Effectively atomic read of 16 bytes on x86

Eric Grant

unread,

Feb 7, 2012, 7:24:48 PM2/7/12

to lock...@googlegroups.com

Hello,

This question concerns the x86_64 architecture.

Consider a 64-bit pointer plus a 64-bit counter, collectively aligned to 16 bytes. The counter moves monotonically on each update of the pointer. (A classic example is the head of a nonblocking IBM/Treiber stack, though nothing about the question depends on that particular use.) Assume that we modify the pointer/counter pair only in an atomic manner, i.e., using cmpxchg16b.

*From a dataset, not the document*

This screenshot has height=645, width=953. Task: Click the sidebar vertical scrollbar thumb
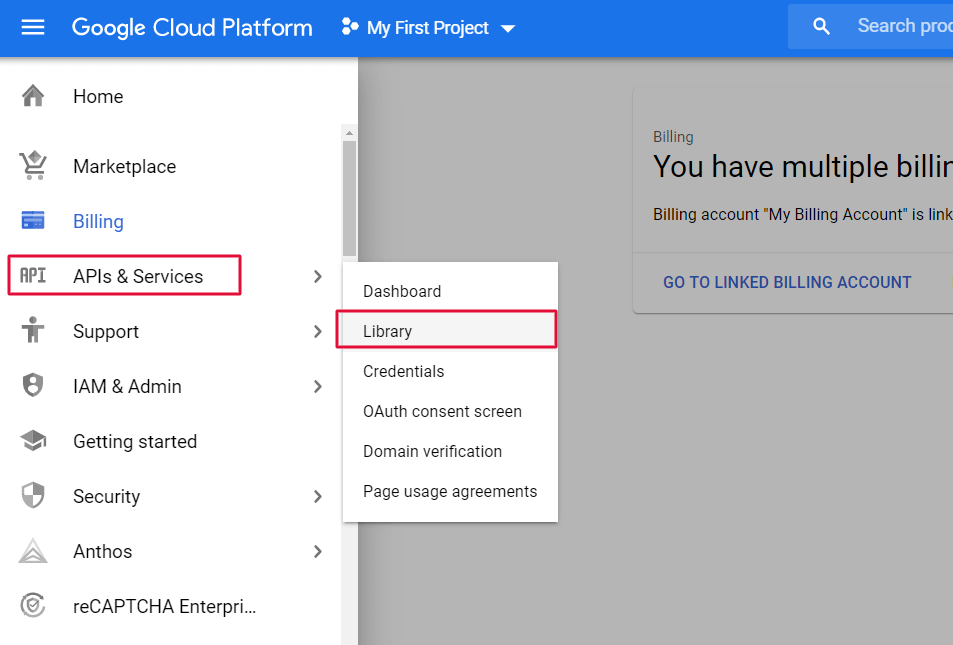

Given these constraints, it would appear that we can *read* the pointer/counter pair in a manner that is "effectively" atomic, by which I mean we will (1) always read a pair that has been written by one thread or another, and (2) never read a pair that has been written one-half by one thread and one-half by another. Here's the algorithm:

temp; // same integral type as counter
counter = pair->counter;
do
{

temp = counter;
head = pair->pointer;
COMPILER_BARRIER(); // to ensure that pair->pointer is read before pair->counter
counter = pair->counter;

}
while (counter != temp);

Correct? Easier way? Bunk?

Cheers,
Eric

Samy Bahra

unread,

Feb 8, 2012, 2:46:49 AM2/8/12

to lock...@googlegroups.com, lock...@googlegroups.com

Memory model is only guaranteed for same width operations. Things are weaker if you mix widths on a target. You can try using a load barrier.

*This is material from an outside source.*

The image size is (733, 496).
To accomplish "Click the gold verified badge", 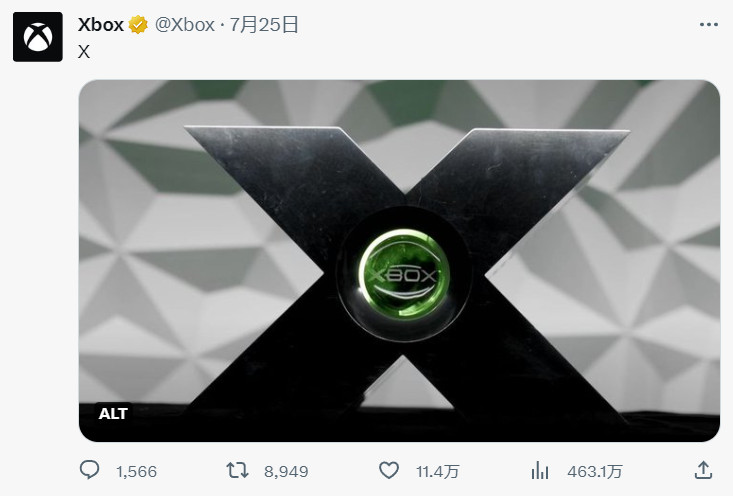I will click(138, 25).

This has been brought up in an earlier thread. Sorry for brevity.

Sent from a phone

Dmitriy V'jukov

unread,

Feb 8, 2012, 2:59:42 AM2/8/12

to lock...@googlegroups.com

Hi Eric,

I think it is correct. It is effectively a seqlock:
http://en.wikipedia.org/wiki/Seqlock

You may also consider using SSE instructions to do atomic 16 byte loads.

Samy Bahra

unread,

Feb 8, 2012, 3:17:21 AM2/8/12

to lock...@googlegroups.com, lock...@googlegroups.com

It is not.

Sent from a phone

Anthony Williams

unread,

Feb 8, 2012, 3:19:38 AM2/8/12

to lock...@googlegroups.com

On 08/02/12 07:59, Dmitriy V'jukov wrote:
> On Wed, Feb 8, 2012 at 4:24 AM, Eric Grant<ma...@eagrant.com> wrote:

>> temp; // same integral type as counter
>> counter = pair->counter;
>> do
>> {
>> temp = counter;
>> head = pair->pointer;
>> COMPILER_BARRIER(); // to ensure that pair->pointer is read before
>> pair->counter
>> counter = pair->counter;
>> }
>> while (counter != temp);
>>
>> Correct? Easier way? Bunk?
>

> I think it is correct. It is effectively a seqlock:
> http://en.wikipedia.org/wiki/Seqlock

Agreed.

> You may also consider using SSE instructions to do atomic 16 byte loads.

I believe this is incorrect. The Intel manuals do not guarantee that
16-byte SSE instruction are atomic. They only guarantee that aligned
64-bit (or smaller) instructions and instructions with a LOCK prefix are
atomic, and you cannot apply a LOCK prefix to an SSE instruction.

See IA32 Software Dev. Manual Vol 3A, sections 7.1.1 and 7.1.2.2.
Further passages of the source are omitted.